セッション記号 S (固体地球科学) » S-SS 地震学

[S-SS13] 環境地震学の進展

2022年5月23日(月) 09:00 〜 10:30 202 (幕張メッセ国際会議場)

コンビーナ:前田 拓人(弘前大学大学院理工学研究科)、コンビーナ:西田 究(東京大学地震研究所)、小原 一成(東京大学地震研究所)、コンビーナ:酒井 慎一(東京大学地震研究所)、座長:前田 拓人(弘前大学大学院理工学研究科)、西田 究(東京大学地震研究所)、小原 一成(東京大学地震研究所)、酒井 慎一(東京大学地震研究所)

09:45 〜 10:00

[SSS13-04] 地下構造の時間変化検出に向けた微動信号を用いた表面波モニタリング

*馮 晨1山岡 耕春1生田 領野2辻 修平1渡辺 俊樹1大庭 拓武2 (1.名古屋大学環境学研究科附属地震火山研究センター、2.静岡大学理学部)


キーワード:SPAC、表面波、アレイ

We identified the subsurface structure and detected the temporal variation of shallow subsurface structure using a seismic array on a landslide body. Using the same array, Oba et al. (2021) analyzed signals from ACROSS, which is a precisely controlled seismic source located 3 km away, to investigate the effects of rainfall on the transfer function from the ACROSS signal. They showed that the arrival time of the later phase significantly varies in response to rainfalls. The temporal variation may reflect the velocity change in the shallow subsurface structure, which undoubtedly can be influenced by an increase/decrease of groundwater level or pore pressure. The variation of subsurface structure can be monitored by the temporal variation of the propagation property of seismic wave including surface wave. Therefore, we investigated the relationship between the precipitation and the temporal variation of subsurface structure inferred from surface wave observation.

We used Rayleigh wave for monitoring because Rayleigh waves are more sensitive than Love waves concerning groundwater.

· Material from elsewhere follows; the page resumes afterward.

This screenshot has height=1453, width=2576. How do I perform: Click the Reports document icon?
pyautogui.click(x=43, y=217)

We used a seismic array that consists of 10 seismometers following the typical array configuration of the SPAC method (a center and three triangles on concentric circles with radii of 4,8,16 meters) at a landslide area in Mori town, in the western part of Shizuoka prefecture. The 10 seismometers are Mark Products L-28-3D (sensitivity 120V/m/s) of three components velocity-type ones with a natural frequency of 4.5Hz. The sampling frequency is 1kHz and the inter-channel skew of sampling is maintained within less than 15 µs. The microtremor signal is recorded continuously with one single AD unit synchronized with the GPS clock to avoid the effect of independent clock drift of multi-data logger observation. We used the data from October 2020 to June 2021.

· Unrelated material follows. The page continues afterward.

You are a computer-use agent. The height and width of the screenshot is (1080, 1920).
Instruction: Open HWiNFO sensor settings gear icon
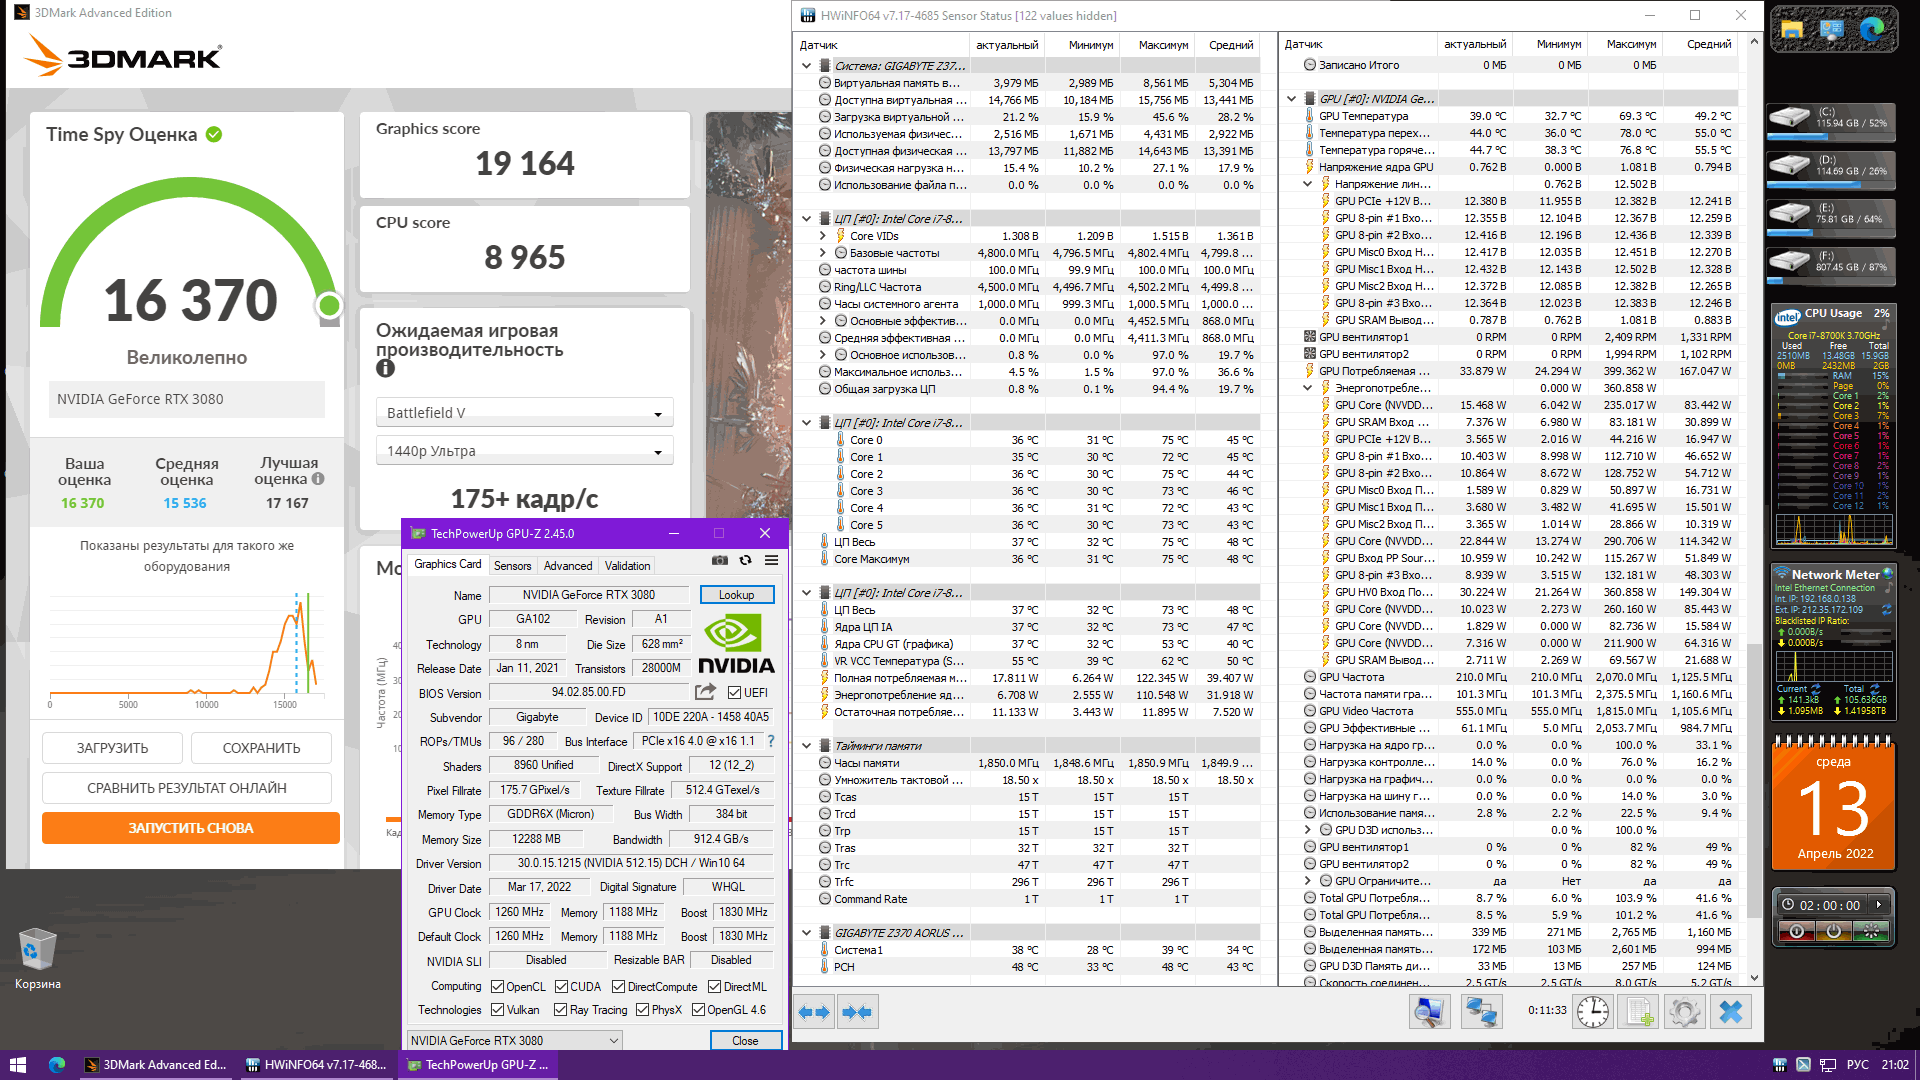coord(1684,1012)
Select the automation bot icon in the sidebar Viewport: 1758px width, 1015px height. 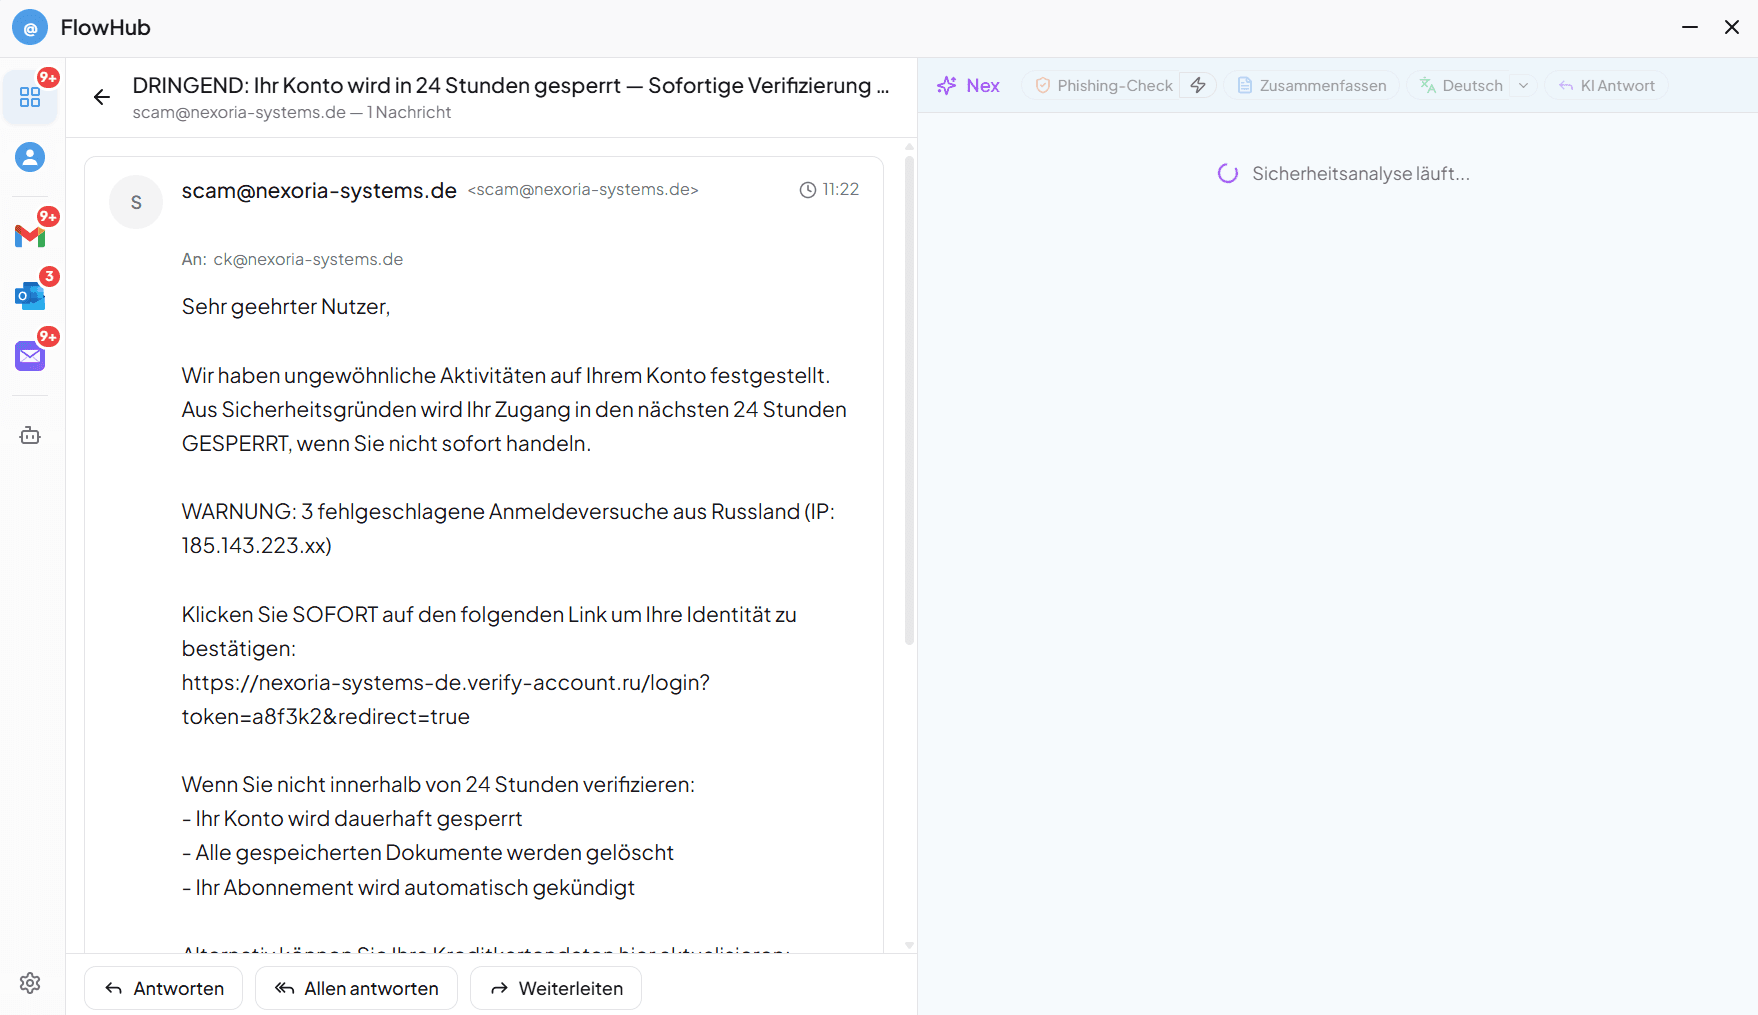[30, 435]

In this analysis, we directly compared the observed SPAC curve with the theoretical SPAC curve which considering the effect of the higher-mode of Rayleigh wave (Asten,2006; Ikeda,2012) and inverted the subsurface structure for some subarrays with different dimensions. The inverted subsurface structures have a large difference among them, probably due to the lateral inhomogeneities. Therefore, we analyzed the data for smaller arrays (equilateral triangle array with a side length of 6.93meters) in the central part of the site and found the lateral inhomogeneities near the surface. The inversion results were compared with a 10m-depth borehole drilled in the center of the array.

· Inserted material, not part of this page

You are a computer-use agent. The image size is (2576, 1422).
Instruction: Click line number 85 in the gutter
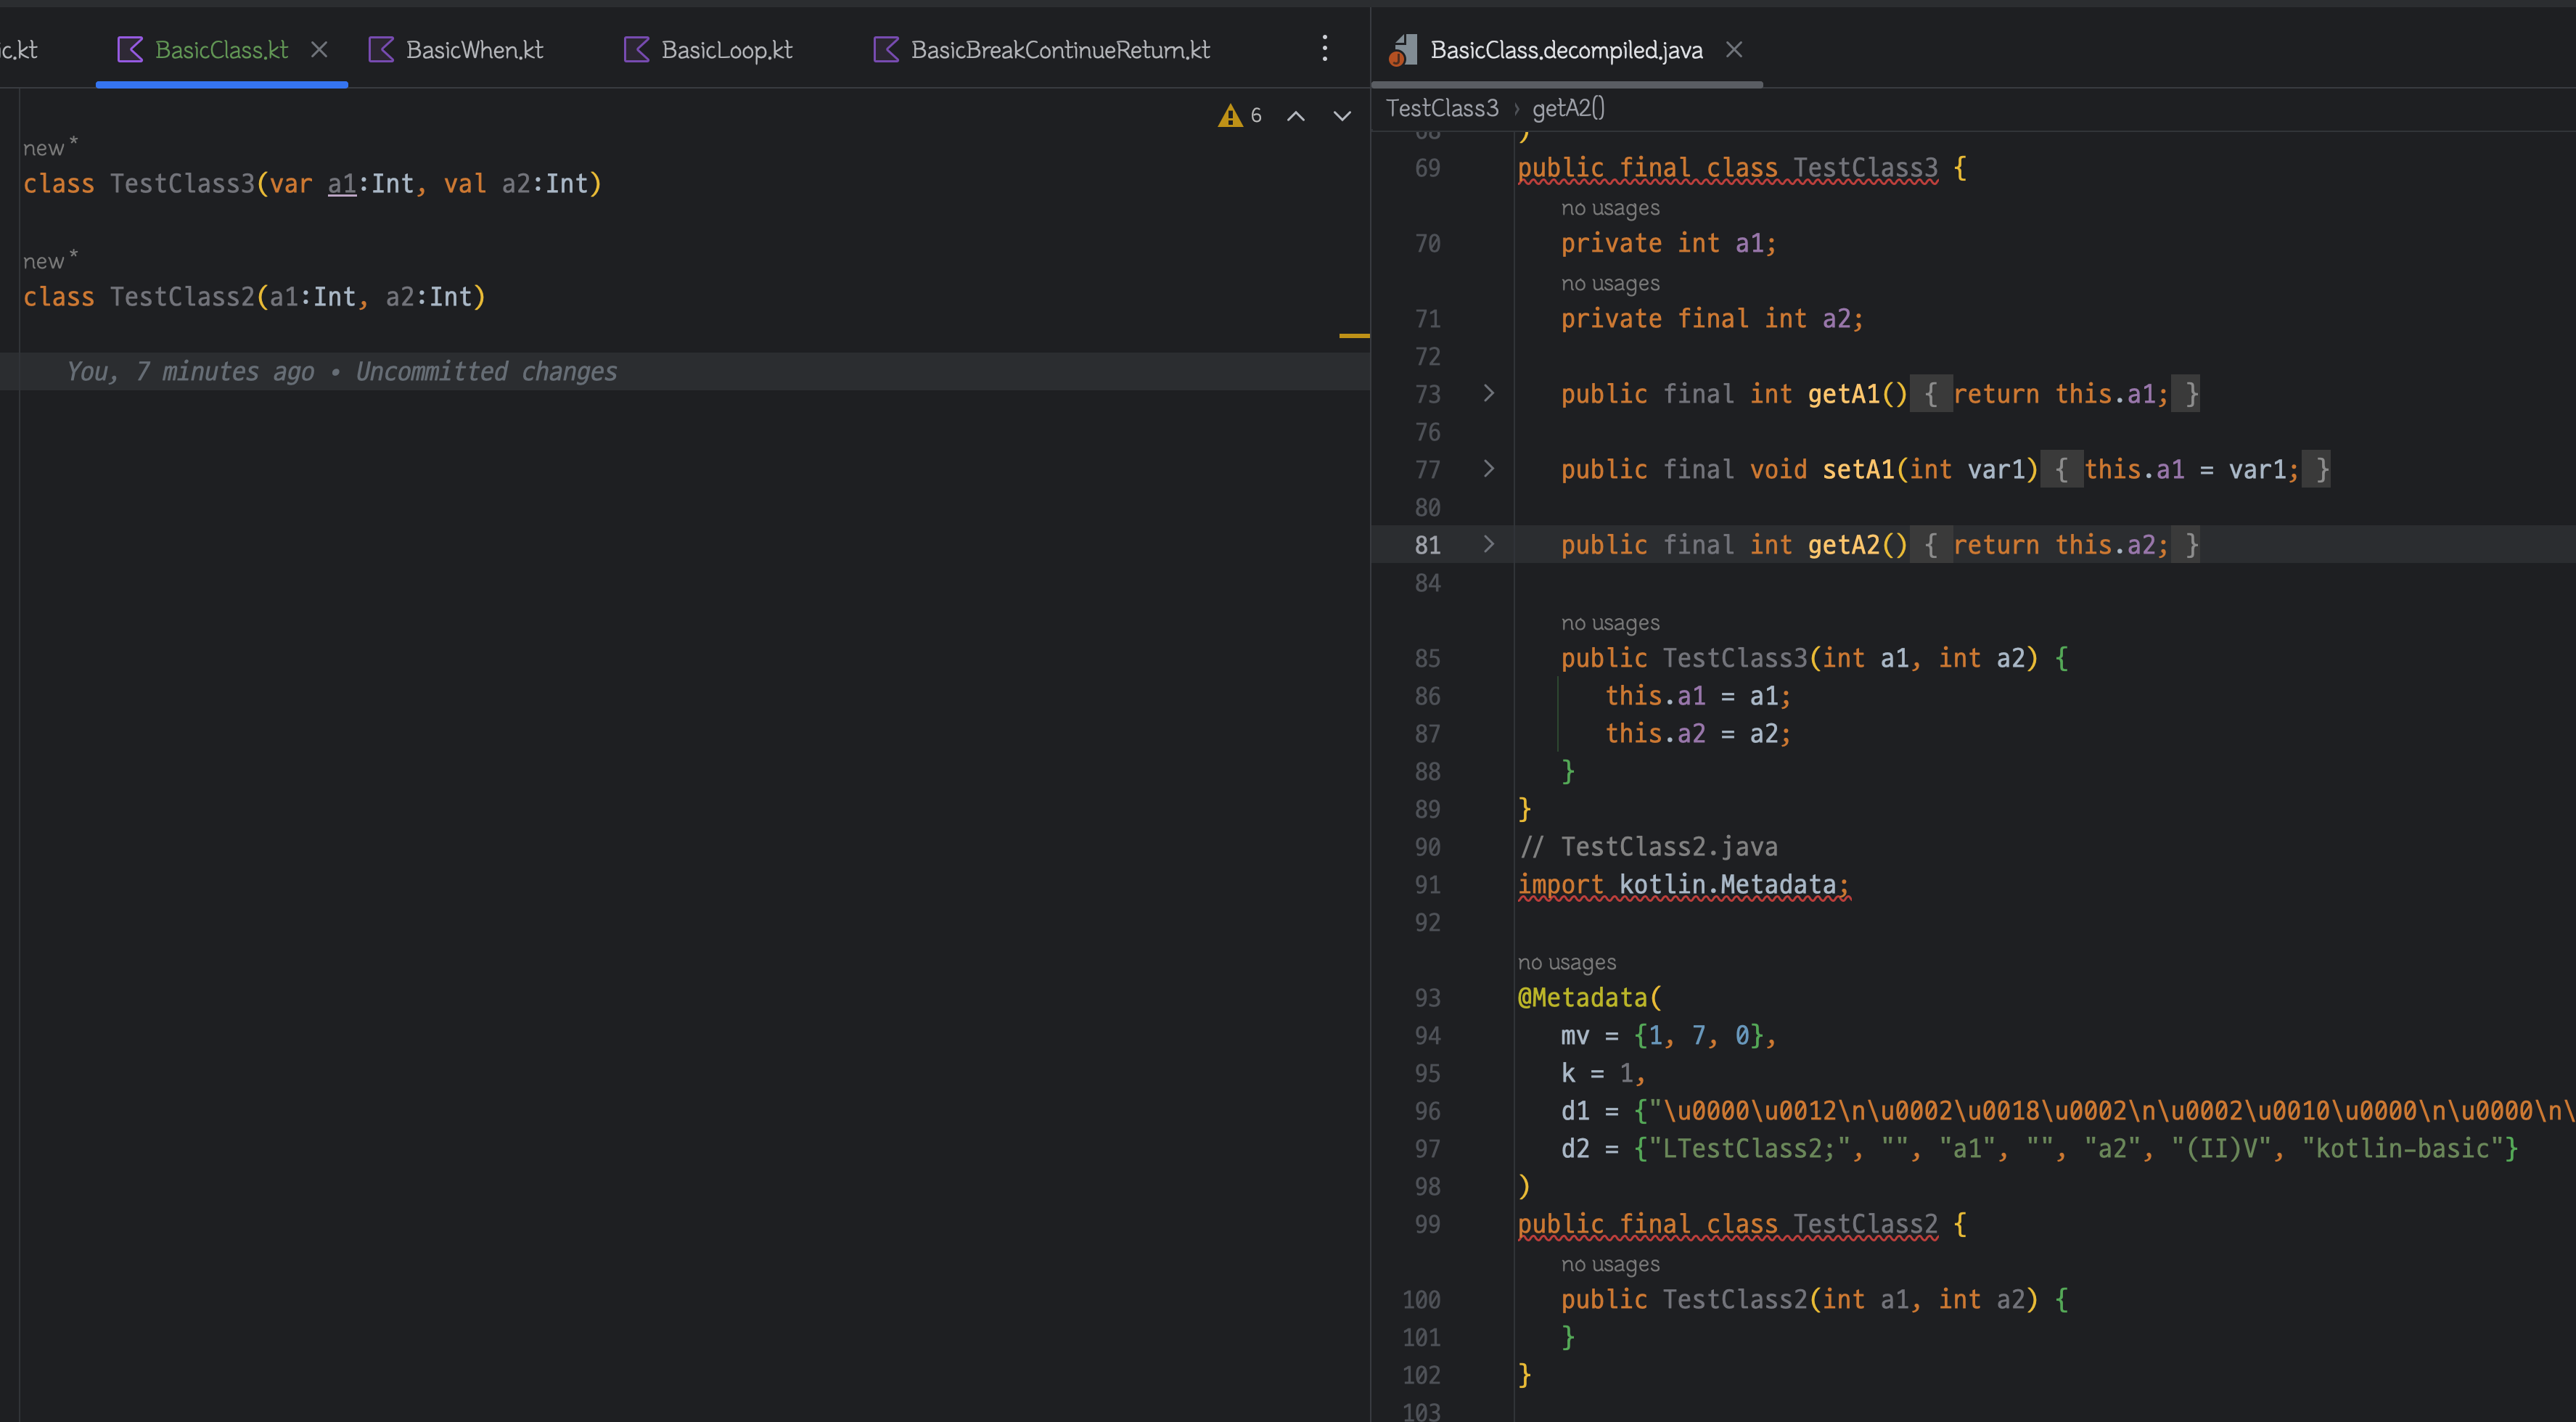(1427, 658)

To prevent the trade-off, we fixed the layer depths and discussed the monthly variation of the S wave velocity in the layers. We found a strong negative correlation between the S wave velocity in the near-surface layers and monthly precipitation. i.e., the more precipitation, the lower S-wave velocity we obtained by the inversion.

Considering the unstableness of the inversion, the temporal variation of the SPAC curve is also examined. We extracted the temporal variation of the SPAC curve from daily stacking data, using the average of the nine months' SPAC as the reference. We try to compare the daily precipitation with the temporal variation of the SPAC curve and found that the higher frequency range of the SPAC curve rise in the period when the precipitation was high, showing the decrease of the S wave velocity in near-surface layers. We also found that the temporal variation of the SPAC curve is also affected by human activity depending on days of weak and holidays. This effect should be removed in future studies.